Good Recipes, Not Fences, Make Good Neighbors, Stevens Students Say
Subscription Service Aims to Share Cultures, Tear Down Walls by Sharing Food
Unless she’s enjoying a visit from her family, Nicole Kloepping can’t find chicha morada anywhere.
Kloepping, a senior at the School of Business at Stevens Institute of Technology, can get ahold of the drink — made from purple corn and a variety of spices — when her family from Bolivia visits. Otherwise, she can’t find the right ingredients, even in the Bolivian enclaves of Queens, N.Y.
That’s what makes The Global Plate such an interesting concept for her. It’s a subscription box service with a twist — it specializes in hard-to-find spices and seasonings, with a companion website listing various recipes where customers can create international dishes or lend exotic flair to old favorites.
“I can’t readily share these foods that I grew up with — they’re so hard to find,” Kloepping said. “I’m hoping that, through this project, we can spread some of these foods to a much wider audience.”
The six seniors behind the project hit on the idea as a way to leverage their diverse backgrounds. In addition to Kloepping’s Bolivian roots, the team claims heritage from Malaysia and the Philippines, in addition to northern and central Europe.
Aimed at younger customers
The project has evolved both as a subscription service and a website. Senior Matthew Labianca said the team is now finalizing the size and price of the monthly box, which is expected to run $10 a month — well below the going rate for competitors like Blue Apron.
That’s by design, said Robert Keyser, another member of the team.
“We’re really aimed at the 18- to 30-year-old range, so we have to be price conscious,” he said. “But this generation is a great customer. We’re more experimental — our parents might not eat Thai food, or sushi, but you survey students here and they eat sushi once a week.”
The team, which is rounded out by fellow seniors Jen Rizzo, Carlyle Migallos and Faizah Azhar, has rolled out its website; in addition to recipes, it offers a store listing some hard-to-find ingredients, with orders fulfilled by Amazon. That’s designed to make the service even more accessible.
“The core factor in determining what people eat is accessibility,” Migallos said. “With a subscription service, you ship it straight to your door — it makes things so much easier to people who otherwise might not experiment with these foods.”
While no one on the team has any immediate plans to continue The Global Plate, Azhar said it’s a concept she’d be interested in revisiting down the road, crediting Dr. CV Harquail, the project advisor, for her influence in shaping her initial idea, which she came up with as a junior Economics major at Stevens.
Seeing the project's potential
“She helped us to see our project’s potential to help solve global conflict,” Azhar said. “Our project gives value to culture and connects people. She really helped us to see the value of the whole project, beyond just a subscription service. I hope one day that I can take what we learned here and do this as a business.”
The project’s obvious cultural importance has become part of its mission, Keyser said — “At a time when some people insist on building walls, we’re talking about tearing them down by sharing food,” is how he put it.

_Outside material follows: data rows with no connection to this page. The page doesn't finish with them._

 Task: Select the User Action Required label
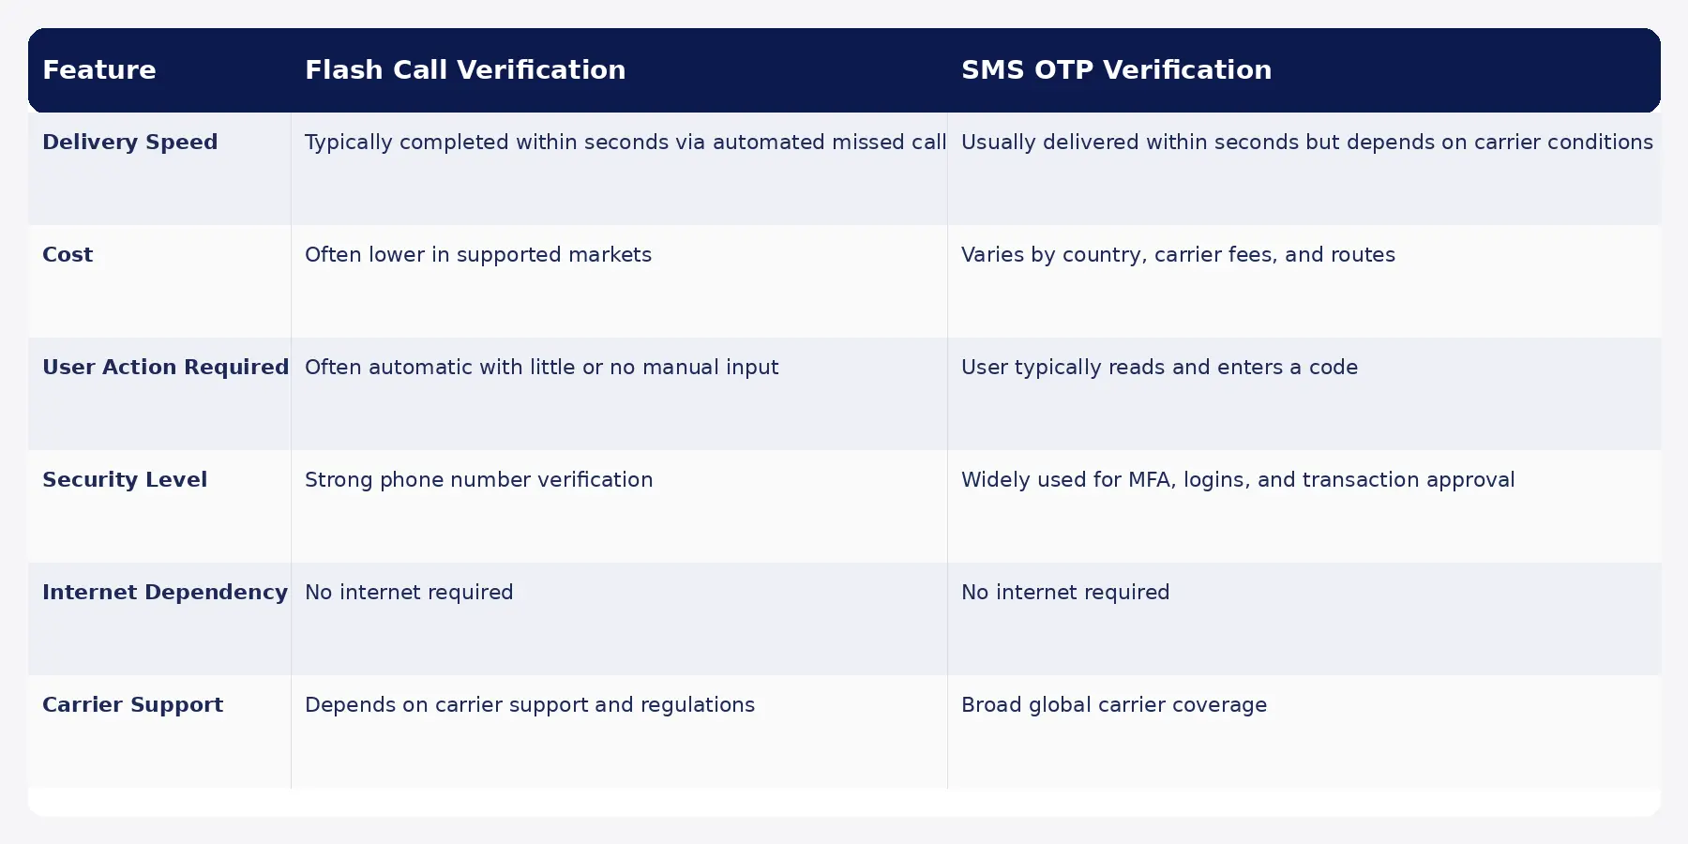click(165, 368)
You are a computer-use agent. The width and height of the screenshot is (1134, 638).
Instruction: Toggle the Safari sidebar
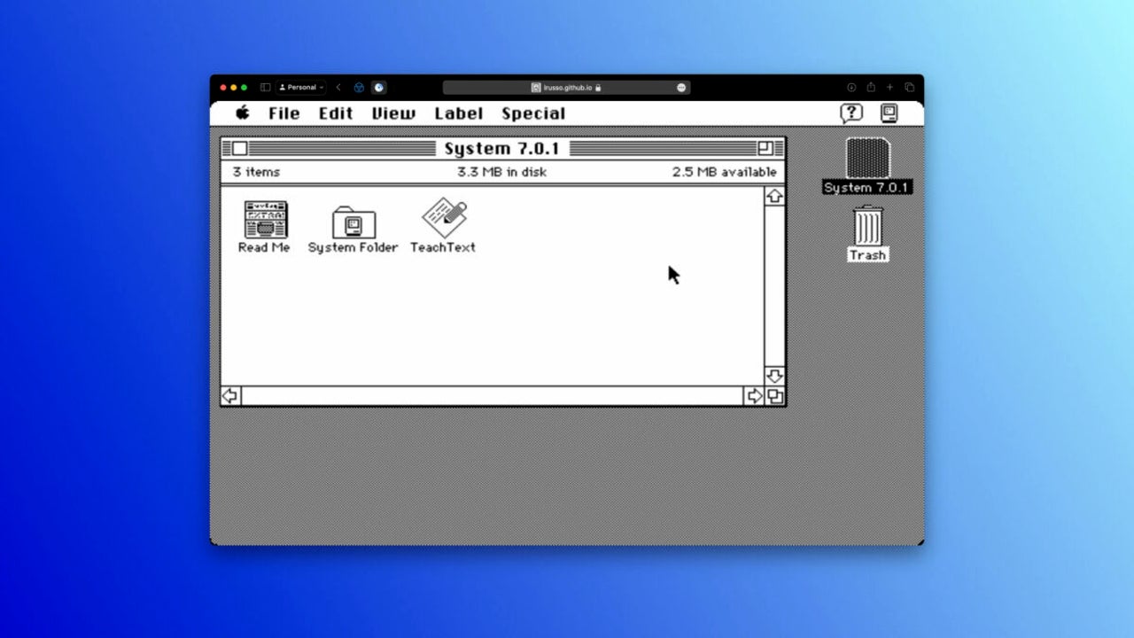point(264,87)
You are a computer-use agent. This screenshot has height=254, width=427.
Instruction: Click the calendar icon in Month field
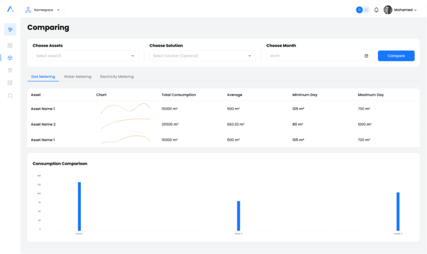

And while The Global Plate is perhaps more lighthearted than other Senior Design projects to be showcased at the May 3 Innovation Expo, Migallos said Dr. Harquail’s support and vision made the idea successful.
“Sometimes, when we’re thinking about this project, we compare it to what other groups are working on, and our work doesn’t seem quite so serious,” he said. “But CV is very supportive and helps us to see the strengths of our project, rather than its weaknesses.”
Besides an understanding of how to use a service to connect disparate cultures, members of the team said they learned some valuable professional skills, as well — particularly useful at a time when every business is a global business.
“This project has really taught us how to work with people who come from different backgrounds,” Rizzo said, “and that’s so important right now — to be able to collaborate with others, but especially with people of such varied backgrounds.”